- Origin: Jacksonville, Florida, U.S.
- Genres: Southern rock
- Years active: 1979–1982
- Label: MCA Records
- Spinoffs: Allen Collins Band; The Rossington Band;
- Spinoff of: Lynyrd Skynyrd
- Past members: Gary Rossington Allen Collins Leon Wilkeson Billy Powell Dale Krantz Barry Lee Harwood Derek Hess

= Rossington Collins Band =

American southern rock band

The Rossington Collins Band was an American Southern rock band founded in 1979 by guitarists Gary Rossington and Allen Collins following the 1977 plane crash which killed three members of Lynyrd Skynyrd, of which both had been members. The band included two other surviving members of Lynyrd Skynyrd, Billy Powell and Leon Wilkeson. The band wished to develop their own sound rather than being regarded as a reformed Lynyrd Skynyrd, and toward that objective they hired a female lead vocalist, Dale Krantz, who later married Rossington. The Jacksonville-based band released two albums before disbanding in 1982. Their biggest hit, "Don't Misunderstand Me," charted in late 1980.

Items listed in a dataset

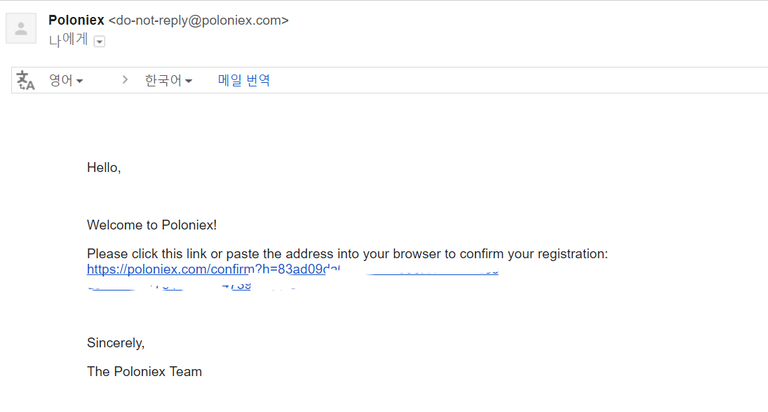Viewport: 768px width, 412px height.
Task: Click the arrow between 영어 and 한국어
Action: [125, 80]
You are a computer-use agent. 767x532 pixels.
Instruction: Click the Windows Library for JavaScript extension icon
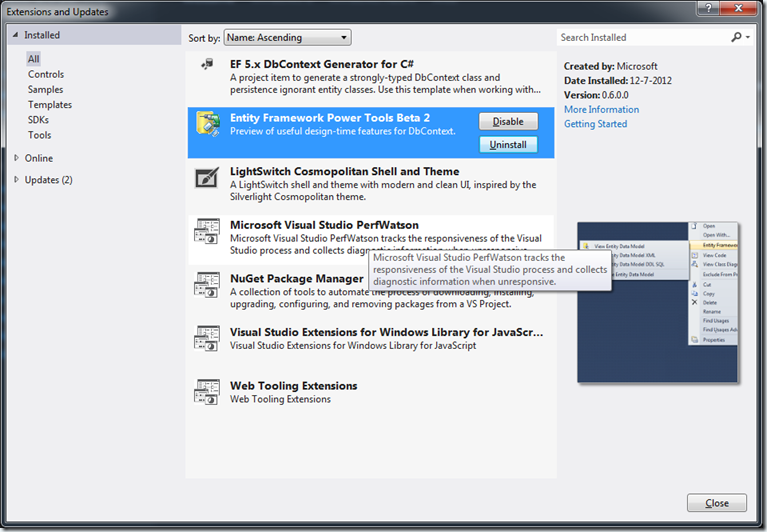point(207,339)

__Complete the following__
1. Rewrite the part of the Rossington Collins Band text starting at "The Rossington Collins" and ending at "in late 1980.", substituting "breaking up" for "disbanding".
2. Answer these questions using the Rossington Collins Band text.
(a) What record label did the band record for?
(b) Which band member later married Gary Rossington?
(c) What was the band's biggest hit?

__Answers for the tasks__
1.
The Rossington Collins Band was an American Southern rock band founded in 1979 by guitarists Gary Rossington and Allen Collins following the 1977 plane crash which killed three members of Lynyrd Skynyrd, of which both had been members. The band included two other surviving members of Lynyrd Skynyrd, Billy Powell and Leon Wilkeson. The band wished to develop their own sound rather than being regarded as a reformed Lynyrd Skynyrd, and toward that objective they hired a female lead vocalist, Dale Krantz, who later married Rossington. The Jacksonville-based band released two albums before breaking up in 1982. Their biggest hit, "Don't Misunderstand Me," charted in late 1980.

2.
(a) MCA Records
(b) Dale Krantz
(c) "Don't Misunderstand Me"